“We need nine justices. You need that,” Trump told reporters Tuesday, as he went on to stoke baseless claims that the election will be rife with fraud.
“With the unsolicited millions of ballots that they're sending, it's a scam; it's a hoax. Everybody knows that. And the Democrats know it better than anybody else. So you're going to need nine justices up there. I think it's going to be very important. Because what they're doing is a hoax, with the ballots.”
He doubled down on his position on Wednesday, saying, “I think this will end up in the Supreme Court, and I think it’s very important that we have nine justices," claiming a tied court could be problematic.
“I think it's better if you go before the election because I think this scam that the Democrats are pulling, it’s a scam, this scam will be before the United States Supreme Court. And I think having a 4-4 situation is not a good situation. If you get that. I don’t know that you’d get that. I think it should be eight-to-nothing or nine-to-nothing, but just in case it would be more political than it should be,” Trump said.
The current court is split evenly between conservative and liberal justices so a newly confirmed justice nominated by Trump could theoretically cast a deciding vote.
The Supreme Court effectively decided the 2000 presidential election when it ruled 5-4 in the case of Bush v. Gore, with conservative justices in the majority.
While the president has persisted in suggesting that “unsolicited ballots” will lead to widespread fraud in the election, his claims are overstated and misleading.
The vast majority of states -- 41 out of 50 -- require voters to request an absentee ballot before one is mailed to them. In a minority of states -- nine, plus Washington, D.C. -- ballots will be automatically mailed to registered voters this year; and of those nine states, five already held all-mail elections prior to the coronavirus pandemic.
There is no evidence that mail-in-voting leads to widespread voter fraud.
Trump has not previously so explicitly connected the Supreme Court nomination process to the prospect of a disputed election. Previously, he has said his rationale for an quick nomination process is because he said it is his constitutional duty and he believes it would be good for the country.
Ultimately, Senate Majority Leader Mitch McConnell will set the timetable for the Senate to consider the president’s nominee, who Trump has said he will reveal during a news conference at the White House on Saturday.
The president’s comments Tuesday came in response to a question about Democrats saying the rushed process so close to an election threatens to tear the country apart.
The president brushed off the critique -- “Oh, I don’t think so” -- before launching into an explanation of why the court may have a role to play in helping to resolve the election.
“So doing it before the election would be a very good thing because you're going to probably see it, because what they're doing is trying to sow confusion and everything else.

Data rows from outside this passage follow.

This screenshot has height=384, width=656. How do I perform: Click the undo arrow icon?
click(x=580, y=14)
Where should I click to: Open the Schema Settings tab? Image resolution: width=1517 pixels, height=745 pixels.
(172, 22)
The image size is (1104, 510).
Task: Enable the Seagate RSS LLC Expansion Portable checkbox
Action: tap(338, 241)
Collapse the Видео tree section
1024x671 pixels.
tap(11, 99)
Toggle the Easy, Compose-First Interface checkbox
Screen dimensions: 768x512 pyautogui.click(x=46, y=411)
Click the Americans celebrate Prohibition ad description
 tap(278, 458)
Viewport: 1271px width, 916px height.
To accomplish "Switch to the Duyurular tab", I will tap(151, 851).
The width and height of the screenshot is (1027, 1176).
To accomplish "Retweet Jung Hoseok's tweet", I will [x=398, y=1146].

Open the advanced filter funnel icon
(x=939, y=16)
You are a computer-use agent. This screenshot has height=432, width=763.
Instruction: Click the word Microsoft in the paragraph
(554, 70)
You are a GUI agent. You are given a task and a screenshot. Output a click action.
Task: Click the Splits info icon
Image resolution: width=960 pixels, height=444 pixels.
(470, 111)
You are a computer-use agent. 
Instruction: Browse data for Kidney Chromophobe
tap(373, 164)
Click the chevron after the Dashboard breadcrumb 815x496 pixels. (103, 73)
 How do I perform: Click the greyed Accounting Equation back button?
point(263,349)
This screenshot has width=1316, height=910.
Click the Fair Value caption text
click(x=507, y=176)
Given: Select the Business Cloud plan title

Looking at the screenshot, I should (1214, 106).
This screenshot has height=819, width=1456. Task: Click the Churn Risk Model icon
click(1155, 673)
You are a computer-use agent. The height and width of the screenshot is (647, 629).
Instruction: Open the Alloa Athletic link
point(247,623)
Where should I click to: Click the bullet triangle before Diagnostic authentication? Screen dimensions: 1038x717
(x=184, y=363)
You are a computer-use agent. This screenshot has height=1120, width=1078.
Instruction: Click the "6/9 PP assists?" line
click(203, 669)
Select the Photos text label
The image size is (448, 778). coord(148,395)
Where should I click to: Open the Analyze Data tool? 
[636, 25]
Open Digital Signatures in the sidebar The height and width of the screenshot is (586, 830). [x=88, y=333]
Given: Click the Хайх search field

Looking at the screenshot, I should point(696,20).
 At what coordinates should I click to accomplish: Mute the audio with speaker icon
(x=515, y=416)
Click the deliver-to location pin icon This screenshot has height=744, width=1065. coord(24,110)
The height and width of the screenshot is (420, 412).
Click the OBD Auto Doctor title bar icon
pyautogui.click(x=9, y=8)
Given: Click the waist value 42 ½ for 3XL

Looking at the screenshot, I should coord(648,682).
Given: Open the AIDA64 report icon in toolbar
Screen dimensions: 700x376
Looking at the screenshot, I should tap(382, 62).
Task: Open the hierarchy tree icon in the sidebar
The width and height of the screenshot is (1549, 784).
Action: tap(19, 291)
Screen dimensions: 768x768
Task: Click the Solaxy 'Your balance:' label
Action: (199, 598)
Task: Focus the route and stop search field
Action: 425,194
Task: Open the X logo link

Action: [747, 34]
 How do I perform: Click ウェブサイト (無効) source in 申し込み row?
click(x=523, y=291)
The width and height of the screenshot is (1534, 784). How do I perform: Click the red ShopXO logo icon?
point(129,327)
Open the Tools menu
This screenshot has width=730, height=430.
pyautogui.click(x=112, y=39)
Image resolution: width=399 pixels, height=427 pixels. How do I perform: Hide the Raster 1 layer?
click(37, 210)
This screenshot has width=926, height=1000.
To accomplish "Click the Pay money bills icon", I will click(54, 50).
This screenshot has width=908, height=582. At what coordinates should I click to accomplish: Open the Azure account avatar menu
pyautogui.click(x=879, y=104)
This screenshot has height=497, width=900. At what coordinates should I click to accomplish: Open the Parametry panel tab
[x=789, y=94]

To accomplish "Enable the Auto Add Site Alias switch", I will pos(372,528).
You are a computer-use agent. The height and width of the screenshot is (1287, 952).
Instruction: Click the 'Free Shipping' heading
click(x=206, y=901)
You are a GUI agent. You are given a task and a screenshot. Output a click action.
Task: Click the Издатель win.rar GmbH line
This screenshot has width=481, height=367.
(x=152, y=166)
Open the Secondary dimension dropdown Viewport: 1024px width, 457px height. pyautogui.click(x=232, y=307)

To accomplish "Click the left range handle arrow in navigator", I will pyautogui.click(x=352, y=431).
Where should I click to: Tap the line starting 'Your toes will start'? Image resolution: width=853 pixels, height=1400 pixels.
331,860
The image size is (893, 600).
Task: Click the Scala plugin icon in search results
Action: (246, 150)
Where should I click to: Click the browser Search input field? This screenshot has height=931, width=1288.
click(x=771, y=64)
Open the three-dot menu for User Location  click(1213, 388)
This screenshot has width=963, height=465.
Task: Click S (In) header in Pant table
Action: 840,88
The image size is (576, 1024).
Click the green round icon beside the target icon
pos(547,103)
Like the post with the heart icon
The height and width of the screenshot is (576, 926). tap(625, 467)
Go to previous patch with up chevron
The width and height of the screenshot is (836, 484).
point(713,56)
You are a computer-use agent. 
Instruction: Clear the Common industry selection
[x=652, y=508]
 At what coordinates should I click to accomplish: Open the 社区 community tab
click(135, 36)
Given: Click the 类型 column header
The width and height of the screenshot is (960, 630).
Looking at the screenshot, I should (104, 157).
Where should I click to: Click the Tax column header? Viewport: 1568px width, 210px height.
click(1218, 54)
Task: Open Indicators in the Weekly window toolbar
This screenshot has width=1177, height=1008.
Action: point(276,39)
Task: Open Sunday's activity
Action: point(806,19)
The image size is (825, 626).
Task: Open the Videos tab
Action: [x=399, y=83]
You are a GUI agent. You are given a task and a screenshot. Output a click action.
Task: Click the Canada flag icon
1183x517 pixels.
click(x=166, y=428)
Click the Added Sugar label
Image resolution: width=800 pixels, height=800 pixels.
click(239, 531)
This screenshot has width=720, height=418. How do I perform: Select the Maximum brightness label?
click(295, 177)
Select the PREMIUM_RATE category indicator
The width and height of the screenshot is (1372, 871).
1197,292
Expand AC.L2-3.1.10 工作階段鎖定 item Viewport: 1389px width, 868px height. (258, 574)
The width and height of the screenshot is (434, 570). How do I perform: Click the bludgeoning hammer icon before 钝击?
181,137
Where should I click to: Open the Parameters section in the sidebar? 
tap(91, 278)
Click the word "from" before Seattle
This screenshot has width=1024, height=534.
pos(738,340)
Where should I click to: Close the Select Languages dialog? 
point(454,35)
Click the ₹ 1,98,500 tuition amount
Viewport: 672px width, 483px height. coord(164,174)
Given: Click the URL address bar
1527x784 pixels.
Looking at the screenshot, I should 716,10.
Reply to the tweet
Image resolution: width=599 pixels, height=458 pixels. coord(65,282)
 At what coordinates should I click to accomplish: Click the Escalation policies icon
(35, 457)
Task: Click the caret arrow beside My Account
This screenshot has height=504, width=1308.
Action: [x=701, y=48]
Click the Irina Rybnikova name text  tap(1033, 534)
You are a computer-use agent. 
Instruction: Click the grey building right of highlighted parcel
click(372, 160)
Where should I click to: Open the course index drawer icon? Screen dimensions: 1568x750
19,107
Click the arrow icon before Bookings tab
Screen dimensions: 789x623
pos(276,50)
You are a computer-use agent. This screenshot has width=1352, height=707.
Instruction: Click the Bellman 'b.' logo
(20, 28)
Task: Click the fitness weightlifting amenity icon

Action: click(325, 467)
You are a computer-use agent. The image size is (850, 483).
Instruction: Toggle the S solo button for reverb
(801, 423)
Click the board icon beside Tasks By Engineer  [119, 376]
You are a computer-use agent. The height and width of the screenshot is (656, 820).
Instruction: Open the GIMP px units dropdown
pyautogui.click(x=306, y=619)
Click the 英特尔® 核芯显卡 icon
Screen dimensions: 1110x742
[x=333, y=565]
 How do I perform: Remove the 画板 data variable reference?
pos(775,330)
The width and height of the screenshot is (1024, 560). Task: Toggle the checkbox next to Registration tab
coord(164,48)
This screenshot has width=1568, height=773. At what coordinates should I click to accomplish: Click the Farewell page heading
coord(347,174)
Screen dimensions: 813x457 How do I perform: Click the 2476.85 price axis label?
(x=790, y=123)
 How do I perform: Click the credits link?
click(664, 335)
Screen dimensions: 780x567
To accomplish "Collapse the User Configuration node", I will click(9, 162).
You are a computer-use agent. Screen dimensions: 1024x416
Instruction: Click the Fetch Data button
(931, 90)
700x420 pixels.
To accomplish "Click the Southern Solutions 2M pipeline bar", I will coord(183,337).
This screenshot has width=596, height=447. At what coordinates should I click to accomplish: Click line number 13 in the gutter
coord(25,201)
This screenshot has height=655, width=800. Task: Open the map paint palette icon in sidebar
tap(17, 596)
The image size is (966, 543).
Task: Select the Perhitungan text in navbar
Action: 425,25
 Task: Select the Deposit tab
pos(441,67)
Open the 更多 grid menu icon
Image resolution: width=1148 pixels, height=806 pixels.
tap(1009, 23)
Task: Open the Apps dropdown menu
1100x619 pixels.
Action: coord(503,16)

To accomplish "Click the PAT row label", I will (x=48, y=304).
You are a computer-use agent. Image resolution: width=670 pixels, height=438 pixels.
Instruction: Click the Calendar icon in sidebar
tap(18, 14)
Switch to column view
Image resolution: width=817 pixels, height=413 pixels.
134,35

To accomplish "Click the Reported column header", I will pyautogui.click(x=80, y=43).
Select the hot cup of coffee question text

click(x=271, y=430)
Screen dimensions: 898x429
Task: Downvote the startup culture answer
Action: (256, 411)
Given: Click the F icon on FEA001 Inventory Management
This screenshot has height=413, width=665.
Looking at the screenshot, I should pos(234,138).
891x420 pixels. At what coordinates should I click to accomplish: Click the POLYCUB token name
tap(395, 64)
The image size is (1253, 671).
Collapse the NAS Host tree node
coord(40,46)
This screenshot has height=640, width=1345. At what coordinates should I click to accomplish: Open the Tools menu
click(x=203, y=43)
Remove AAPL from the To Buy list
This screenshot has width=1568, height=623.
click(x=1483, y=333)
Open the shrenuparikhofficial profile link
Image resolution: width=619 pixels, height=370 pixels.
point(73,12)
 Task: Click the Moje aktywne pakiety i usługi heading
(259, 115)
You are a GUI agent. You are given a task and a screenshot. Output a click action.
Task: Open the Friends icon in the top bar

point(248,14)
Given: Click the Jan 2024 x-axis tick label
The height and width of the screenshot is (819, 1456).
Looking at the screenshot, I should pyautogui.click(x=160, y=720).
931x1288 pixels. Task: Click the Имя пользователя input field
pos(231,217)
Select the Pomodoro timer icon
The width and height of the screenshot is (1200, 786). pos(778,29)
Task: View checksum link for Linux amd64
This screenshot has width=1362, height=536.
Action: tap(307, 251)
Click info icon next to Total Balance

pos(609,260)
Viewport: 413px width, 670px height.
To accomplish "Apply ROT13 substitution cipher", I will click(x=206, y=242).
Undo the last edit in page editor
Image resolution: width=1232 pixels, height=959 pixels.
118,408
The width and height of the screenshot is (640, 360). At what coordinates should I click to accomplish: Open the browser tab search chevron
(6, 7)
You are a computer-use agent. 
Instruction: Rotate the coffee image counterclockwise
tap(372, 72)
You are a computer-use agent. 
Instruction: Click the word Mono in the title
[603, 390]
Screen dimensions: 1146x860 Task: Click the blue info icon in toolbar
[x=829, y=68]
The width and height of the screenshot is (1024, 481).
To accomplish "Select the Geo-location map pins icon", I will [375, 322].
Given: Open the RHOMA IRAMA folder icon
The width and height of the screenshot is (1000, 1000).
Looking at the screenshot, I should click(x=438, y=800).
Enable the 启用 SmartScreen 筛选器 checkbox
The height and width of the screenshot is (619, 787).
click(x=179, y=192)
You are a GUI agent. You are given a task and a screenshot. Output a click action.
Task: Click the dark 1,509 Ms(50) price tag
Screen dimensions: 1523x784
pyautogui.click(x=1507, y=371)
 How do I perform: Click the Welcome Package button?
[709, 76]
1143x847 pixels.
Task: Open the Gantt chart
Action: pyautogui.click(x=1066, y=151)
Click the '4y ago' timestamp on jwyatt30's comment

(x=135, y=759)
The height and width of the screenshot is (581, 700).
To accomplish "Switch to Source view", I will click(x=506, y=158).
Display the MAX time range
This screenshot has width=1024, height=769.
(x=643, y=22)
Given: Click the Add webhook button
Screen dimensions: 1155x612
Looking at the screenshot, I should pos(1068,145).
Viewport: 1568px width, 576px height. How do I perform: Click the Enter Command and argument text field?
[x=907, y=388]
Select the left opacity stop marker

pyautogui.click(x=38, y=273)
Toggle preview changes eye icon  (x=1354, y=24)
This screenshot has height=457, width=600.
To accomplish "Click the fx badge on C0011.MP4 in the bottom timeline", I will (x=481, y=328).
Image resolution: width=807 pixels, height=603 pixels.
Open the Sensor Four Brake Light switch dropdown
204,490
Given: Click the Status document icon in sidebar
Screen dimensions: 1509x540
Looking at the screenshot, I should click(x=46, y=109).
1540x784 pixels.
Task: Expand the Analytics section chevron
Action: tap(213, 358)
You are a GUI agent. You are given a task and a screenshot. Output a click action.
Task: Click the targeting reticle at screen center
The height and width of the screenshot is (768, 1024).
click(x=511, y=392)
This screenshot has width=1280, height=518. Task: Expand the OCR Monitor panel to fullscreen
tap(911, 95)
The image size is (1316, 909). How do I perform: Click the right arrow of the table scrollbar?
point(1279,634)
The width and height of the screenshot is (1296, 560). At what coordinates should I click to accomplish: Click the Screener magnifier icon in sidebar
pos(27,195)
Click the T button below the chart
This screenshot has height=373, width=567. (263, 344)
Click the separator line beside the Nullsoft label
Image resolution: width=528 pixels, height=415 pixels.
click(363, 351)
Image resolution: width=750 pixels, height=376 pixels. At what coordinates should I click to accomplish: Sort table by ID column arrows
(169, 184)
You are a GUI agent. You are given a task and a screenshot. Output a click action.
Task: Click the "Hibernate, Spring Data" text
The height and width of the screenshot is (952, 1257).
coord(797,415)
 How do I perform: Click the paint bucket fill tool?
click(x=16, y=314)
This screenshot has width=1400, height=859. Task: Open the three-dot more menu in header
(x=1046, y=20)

And, you know, when they talk about Russia, China, and all these others, they will be able to do something here because paper ballots are very simple -- whether they counterfeit them, forge them, do whatever you want. It's a very serious problem,” Trump said.
While the U.S. intelligence community has broadly warned about efforts by foreign adversaries to influence the election, there is no evidence that foreign actors are seeking to counterfeit or forge ballots, as the president baselessly suggested.
Even if a nomination is secured by Election Day, the prospect that that nominee would then sit in judgment of a case relating to the outcome of the president’s election raises concerns about politicization of the court.
The president’s former 2016 Democratic opponent, Hillary Clinton, reacted to the president’s comments in a tweet, calling on voters to challenge what she characterized as “authoritarian” behavior by the president by challenging his presidency at the polls.
“The only remedy for this blatantly authoritarian behavior is for voters to turn out for Biden-Harris in such overwhelming numbers that Trump & the GOP can't steal the election,” Clinton said in a tweet that included a video clip of Trump’s comments.
Alan Morrison, the associate dean of George Washington University Law School, said that if such an event were to come to pass, the recently confirmed justice should recuse herself from the case, though he said he has little expectation she would.
“To many people, it would look as though you were appointed by the president to be on the Supreme Court and his election is now up in front of us and people think that you could sit and judge this objectively, I think there would a lot of protests about that,” Morrison said.
ABC News Kendall Karson contributed to this report.